I must be incredibly selfish or self centred, Dp's sister has just announced she is pregnant, only been with boyfriend a few months. But is between 4-7 weeks, part of me is saying hang on this is deliberate, as sil is a brat and the world has to revolve around her otherwise she is not happy. 
This has led on to me realising that her edd is around July/aug so right on if we were successful, the possibility of us being matched our precious longed for child might as well be invisible and will most certainly be treated differently 
Am I being selfish, there are also other things such as her 5yo and her dog who was already rehomed as he hated babies


----------



## Smudgey (Mar 13, 2012)

I have had a similar thing SIL has had twins in November and we are starting intros at end of Jan , our LO is hardly mentioned , it was v hard on Xmas day as it was all about sil and twins , I don't think we will get a look in wen LO arrives . But hey ho , their loss !


----------



## Mummy DIY Diva (Feb 18, 2012)

You know sil and if you think this then in my view it's probably true.  I am not really a believer in accidental pregnancies myself either you used contraception or you didn't worst case scenario you got the morning after pill or you didn't.  But that's just me. I think you could use her pregnancy as an opportunity to constantly raise lo and have more family discussions e.g. how exciting that they'll join the family at similar times.  How wonderful they'll always have each other for company and to play with.  How fabulous that you'll be able to chat about patenting schools nursery etc together.  Even if you don't mean any of it it won't matter.  The main thing is that you don't want to fall out with them or let her know that your upset if that's what she wants.  

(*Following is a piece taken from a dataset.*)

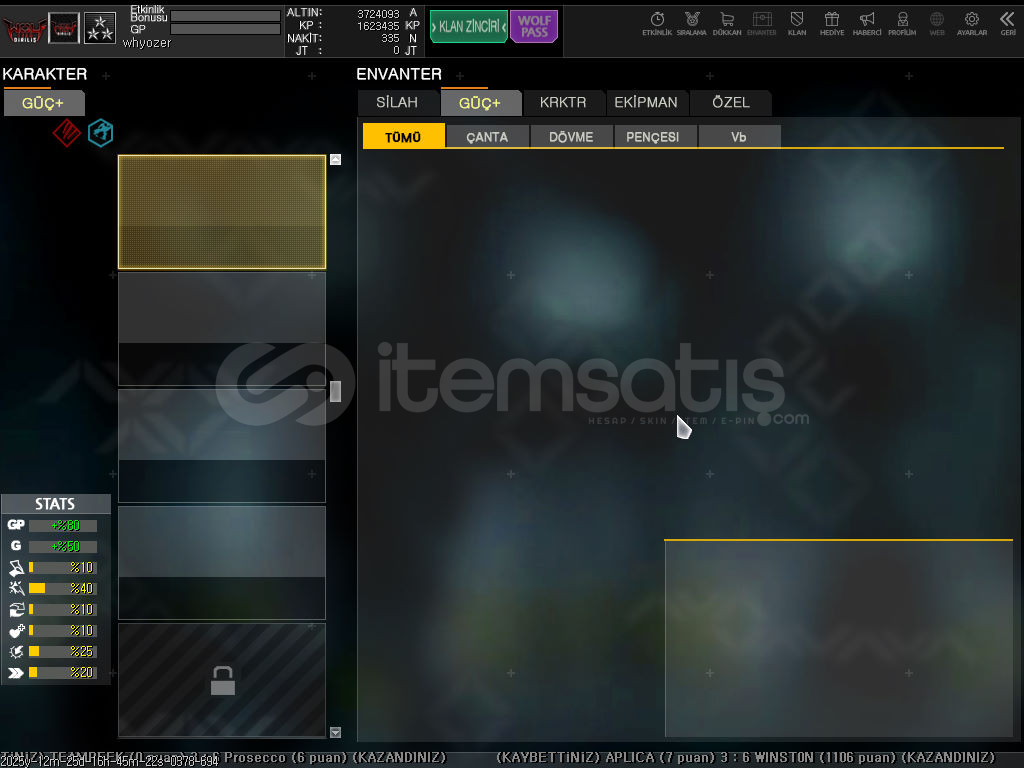Screen dimensions: 1024x768
Task: Select the red wolf claw icon
Action: click(x=66, y=133)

Sorry you have been upset but play the game and use this situation to your advantage best you can.


----------



## tinkerbell80 (Oct 15, 2013)

Thank you, that is what on reflection and a bottle of wine I have done, oh our lil one will be mentioned as there is going to be no way that will happen. 
I think a lot of tongue biting is going to happen from both me and Dp over the next few months as it seems looking back it was deliberately done, I am out on accidental pregnancy as my last M/C was an unexpected pregnancy but I was on heavy duty antibiotics and was careless. This seemed very calculated.


----------



## babas (Oct 23, 2013)

I totally understand where you're coming from! Hugs xx


----------